→ Short task
Update the listing below by replacing every occurrence of "At what coordinates should I click to accomplish" with "Which point should I click to complete" and leaving all other text unchanged.

→ Data lines
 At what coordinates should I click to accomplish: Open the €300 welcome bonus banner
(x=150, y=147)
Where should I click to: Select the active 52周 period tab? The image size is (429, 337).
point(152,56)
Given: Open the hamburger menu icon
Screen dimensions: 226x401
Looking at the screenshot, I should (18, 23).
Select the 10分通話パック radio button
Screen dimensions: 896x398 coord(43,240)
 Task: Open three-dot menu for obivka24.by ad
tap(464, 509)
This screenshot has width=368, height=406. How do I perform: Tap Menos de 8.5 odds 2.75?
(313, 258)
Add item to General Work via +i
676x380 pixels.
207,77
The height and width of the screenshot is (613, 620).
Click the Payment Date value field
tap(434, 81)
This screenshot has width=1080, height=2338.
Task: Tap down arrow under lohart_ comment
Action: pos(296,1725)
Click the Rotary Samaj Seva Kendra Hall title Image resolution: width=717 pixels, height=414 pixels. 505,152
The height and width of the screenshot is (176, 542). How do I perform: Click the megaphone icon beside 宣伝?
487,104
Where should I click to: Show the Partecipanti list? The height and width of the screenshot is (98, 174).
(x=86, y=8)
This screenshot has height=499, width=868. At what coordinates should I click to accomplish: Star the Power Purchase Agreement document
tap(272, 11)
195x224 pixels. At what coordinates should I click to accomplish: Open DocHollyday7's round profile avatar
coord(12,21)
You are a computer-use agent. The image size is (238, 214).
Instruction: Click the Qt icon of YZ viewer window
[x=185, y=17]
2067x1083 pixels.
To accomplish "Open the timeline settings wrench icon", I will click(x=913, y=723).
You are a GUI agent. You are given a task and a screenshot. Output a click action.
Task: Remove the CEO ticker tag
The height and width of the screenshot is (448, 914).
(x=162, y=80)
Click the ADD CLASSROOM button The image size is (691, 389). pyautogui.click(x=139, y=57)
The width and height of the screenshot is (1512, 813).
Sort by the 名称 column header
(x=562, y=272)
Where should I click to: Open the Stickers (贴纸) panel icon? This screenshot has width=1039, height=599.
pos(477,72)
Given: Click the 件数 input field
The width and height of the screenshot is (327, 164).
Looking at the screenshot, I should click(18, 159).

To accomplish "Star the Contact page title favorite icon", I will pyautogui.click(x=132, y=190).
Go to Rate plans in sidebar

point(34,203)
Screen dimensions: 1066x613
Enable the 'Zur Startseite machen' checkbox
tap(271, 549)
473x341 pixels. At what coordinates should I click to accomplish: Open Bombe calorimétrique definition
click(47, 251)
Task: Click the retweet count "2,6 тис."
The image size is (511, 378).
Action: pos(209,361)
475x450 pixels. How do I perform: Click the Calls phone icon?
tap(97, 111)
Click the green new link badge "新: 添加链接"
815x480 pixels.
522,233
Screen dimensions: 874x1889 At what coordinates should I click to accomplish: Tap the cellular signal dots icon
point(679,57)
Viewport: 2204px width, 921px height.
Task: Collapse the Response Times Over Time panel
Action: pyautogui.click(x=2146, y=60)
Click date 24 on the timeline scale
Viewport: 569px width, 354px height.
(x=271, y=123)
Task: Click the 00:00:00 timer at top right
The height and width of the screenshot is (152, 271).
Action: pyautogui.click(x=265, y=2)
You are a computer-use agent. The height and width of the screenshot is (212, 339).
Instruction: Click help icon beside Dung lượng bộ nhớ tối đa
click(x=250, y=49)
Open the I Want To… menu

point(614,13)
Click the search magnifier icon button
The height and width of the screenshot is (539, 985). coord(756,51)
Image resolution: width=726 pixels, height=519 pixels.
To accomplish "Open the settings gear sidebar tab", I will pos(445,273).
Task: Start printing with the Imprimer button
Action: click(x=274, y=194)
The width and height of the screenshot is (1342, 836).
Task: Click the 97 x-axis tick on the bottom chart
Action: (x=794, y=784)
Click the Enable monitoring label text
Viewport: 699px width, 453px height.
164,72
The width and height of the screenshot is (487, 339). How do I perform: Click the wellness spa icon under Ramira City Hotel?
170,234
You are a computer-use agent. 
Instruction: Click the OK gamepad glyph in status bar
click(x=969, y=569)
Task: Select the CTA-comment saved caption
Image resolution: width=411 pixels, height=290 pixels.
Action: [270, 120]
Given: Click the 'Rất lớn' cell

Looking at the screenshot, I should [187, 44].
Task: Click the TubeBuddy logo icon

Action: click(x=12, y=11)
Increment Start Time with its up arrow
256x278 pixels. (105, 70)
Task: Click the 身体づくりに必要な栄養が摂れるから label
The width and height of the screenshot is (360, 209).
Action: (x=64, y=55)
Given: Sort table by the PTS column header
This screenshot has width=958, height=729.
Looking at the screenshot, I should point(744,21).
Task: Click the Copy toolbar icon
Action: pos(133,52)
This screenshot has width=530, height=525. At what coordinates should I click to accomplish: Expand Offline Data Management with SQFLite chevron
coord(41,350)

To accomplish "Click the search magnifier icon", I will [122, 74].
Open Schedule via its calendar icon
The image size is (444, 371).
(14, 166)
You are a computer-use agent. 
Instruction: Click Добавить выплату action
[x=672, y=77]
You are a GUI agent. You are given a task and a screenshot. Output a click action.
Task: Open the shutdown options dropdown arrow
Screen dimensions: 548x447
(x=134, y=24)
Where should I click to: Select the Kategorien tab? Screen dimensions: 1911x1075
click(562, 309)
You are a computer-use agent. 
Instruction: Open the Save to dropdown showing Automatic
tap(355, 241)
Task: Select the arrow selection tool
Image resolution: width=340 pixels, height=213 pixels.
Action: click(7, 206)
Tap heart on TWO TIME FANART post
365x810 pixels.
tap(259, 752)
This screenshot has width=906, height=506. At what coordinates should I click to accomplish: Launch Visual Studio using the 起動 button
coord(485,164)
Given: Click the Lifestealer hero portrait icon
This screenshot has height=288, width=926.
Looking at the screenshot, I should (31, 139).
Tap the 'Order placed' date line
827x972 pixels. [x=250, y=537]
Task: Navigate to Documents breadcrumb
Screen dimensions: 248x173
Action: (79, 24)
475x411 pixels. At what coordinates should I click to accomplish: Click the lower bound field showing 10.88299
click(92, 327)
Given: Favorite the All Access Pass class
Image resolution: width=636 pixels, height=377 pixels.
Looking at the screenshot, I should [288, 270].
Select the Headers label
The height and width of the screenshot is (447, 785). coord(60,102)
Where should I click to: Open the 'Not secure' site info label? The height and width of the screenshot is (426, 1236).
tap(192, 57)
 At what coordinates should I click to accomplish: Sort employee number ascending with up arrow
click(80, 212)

→ Answer to the problem
 Which point should I click to complete: Open the €300 welcome bonus banner
(x=150, y=147)
Where should I click to: Select the active 52周 period tab? The image size is (429, 337).
point(152,56)
Given: Open the hamburger menu icon
Screen dimensions: 226x401
Looking at the screenshot, I should (18, 23).
Select the 10分通話パック radio button
Screen dimensions: 896x398 coord(43,240)
 Task: Open three-dot menu for obivka24.by ad
tap(464, 509)
This screenshot has width=368, height=406. How do I perform: Tap Menos de 8.5 odds 2.75?
(313, 258)
Add item to General Work via +i
676x380 pixels.
207,77
The height and width of the screenshot is (613, 620).
Click the Payment Date value field
tap(434, 81)
This screenshot has width=1080, height=2338.
Task: Tap down arrow under lohart_ comment
Action: pos(296,1725)
Click the Rotary Samaj Seva Kendra Hall title Image resolution: width=717 pixels, height=414 pixels. 505,152
The height and width of the screenshot is (176, 542). How do I perform: Click the megaphone icon beside 宣伝?
487,104
Where should I click to: Show the Partecipanti list? The height and width of the screenshot is (98, 174).
(x=86, y=8)
This screenshot has height=499, width=868. Which point should I click to complete: Star the Power Purchase Agreement document
tap(272, 11)
195x224 pixels. Which point should I click to complete: Open DocHollyday7's round profile avatar
coord(12,21)
You are a computer-use agent. The image size is (238, 214).
Instruction: Click the Qt icon of YZ viewer window
[x=185, y=17]
2067x1083 pixels.
To accomplish "Open the timeline settings wrench icon", I will click(x=913, y=723).
You are a GUI agent. You are given a task and a screenshot. Output a click action.
Task: Remove the CEO ticker tag
The height and width of the screenshot is (448, 914).
(x=162, y=80)
Click the ADD CLASSROOM button The image size is (691, 389). pyautogui.click(x=139, y=57)
The width and height of the screenshot is (1512, 813).
Sort by the 名称 column header
(x=562, y=272)
Where should I click to: Open the Stickers (贴纸) panel icon? This screenshot has width=1039, height=599.
pos(477,72)
Given: Click the 件数 input field
The width and height of the screenshot is (327, 164).
Looking at the screenshot, I should click(18, 159).

To accomplish "Star the Contact page title favorite icon", I will pyautogui.click(x=132, y=190).
Go to Rate plans in sidebar

point(34,203)
Screen dimensions: 1066x613
Enable the 'Zur Startseite machen' checkbox
tap(271, 549)
473x341 pixels. Which point should I click to complete: Open Bombe calorimétrique definition
click(47, 251)
Task: Click the retweet count "2,6 тис."
The image size is (511, 378).
Action: pos(209,361)
475x450 pixels. How do I perform: Click the Calls phone icon?
tap(97, 111)
Click the green new link badge "新: 添加链接"
815x480 pixels.
522,233
Screen dimensions: 874x1889 Which point should I click to complete: Tap the cellular signal dots icon
point(679,57)
Viewport: 2204px width, 921px height.
Task: Collapse the Response Times Over Time panel
Action: pyautogui.click(x=2146, y=60)
Click date 24 on the timeline scale
Viewport: 569px width, 354px height.
(x=271, y=123)
Task: Click the 00:00:00 timer at top right
The height and width of the screenshot is (152, 271).
Action: pyautogui.click(x=265, y=2)
You are a computer-use agent. The height and width of the screenshot is (212, 339).
Instruction: Click help icon beside Dung lượng bộ nhớ tối đa
click(x=250, y=49)
Open the I Want To… menu

point(614,13)
Click the search magnifier icon button
The height and width of the screenshot is (539, 985). coord(756,51)
Image resolution: width=726 pixels, height=519 pixels.
To accomplish "Open the settings gear sidebar tab", I will pos(445,273).
Task: Start printing with the Imprimer button
Action: click(x=274, y=194)
The width and height of the screenshot is (1342, 836).
Task: Click the 97 x-axis tick on the bottom chart
Action: (x=794, y=784)
Click the Enable monitoring label text
Viewport: 699px width, 453px height.
164,72
The width and height of the screenshot is (487, 339). How do I perform: Click the wellness spa icon under Ramira City Hotel?
170,234
You are a computer-use agent. 
Instruction: Click the OK gamepad glyph in status bar
click(x=969, y=569)
Task: Select the CTA-comment saved caption
Image resolution: width=411 pixels, height=290 pixels.
Action: [270, 120]
Given: Click the 'Rất lớn' cell

Looking at the screenshot, I should [187, 44].
Task: Click the TubeBuddy logo icon

Action: click(x=12, y=11)
Increment Start Time with its up arrow
256x278 pixels. (105, 70)
Task: Click the 身体づくりに必要な栄養が摂れるから label
The width and height of the screenshot is (360, 209).
Action: (x=64, y=55)
Given: Sort table by the PTS column header
This screenshot has width=958, height=729.
Looking at the screenshot, I should point(744,21).
Task: Click the Copy toolbar icon
Action: pos(133,52)
This screenshot has width=530, height=525. Which point should I click to complete: Expand Offline Data Management with SQFLite chevron
coord(41,350)

To accomplish "Click the search magnifier icon", I will [122, 74].
Open Schedule via its calendar icon
The image size is (444, 371).
(14, 166)
You are a computer-use agent. 
Instruction: Click Добавить выплату action
[x=672, y=77]
You are a GUI agent. You are given a task and a screenshot. Output a click action.
Task: Open the shutdown options dropdown arrow
Screen dimensions: 548x447
(x=134, y=24)
Where should I click to: Select the Kategorien tab? Screen dimensions: 1911x1075
click(562, 309)
You are a computer-use agent. 
Instruction: Open the Save to dropdown showing Automatic
tap(355, 241)
Task: Select the arrow selection tool
Image resolution: width=340 pixels, height=213 pixels.
Action: click(7, 206)
Tap heart on TWO TIME FANART post
365x810 pixels.
tap(259, 752)
This screenshot has width=906, height=506. Which point should I click to complete: Launch Visual Studio using the 起動 button
coord(485,164)
Given: Click the Lifestealer hero portrait icon
This screenshot has height=288, width=926.
Looking at the screenshot, I should (31, 139).
Tap the 'Order placed' date line
827x972 pixels. [x=250, y=537]
Task: Navigate to Documents breadcrumb
Screen dimensions: 248x173
Action: (79, 24)
475x411 pixels. Which point should I click to complete: Click the lower bound field showing 10.88299
click(92, 327)
Given: Favorite the All Access Pass class
Image resolution: width=636 pixels, height=377 pixels.
Looking at the screenshot, I should [288, 270].
Select the Headers label
The height and width of the screenshot is (447, 785). coord(60,102)
Where should I click to: Open the 'Not secure' site info label? The height and width of the screenshot is (426, 1236).
tap(192, 57)
 Which point should I click to complete: Sort employee number ascending with up arrow
click(80, 212)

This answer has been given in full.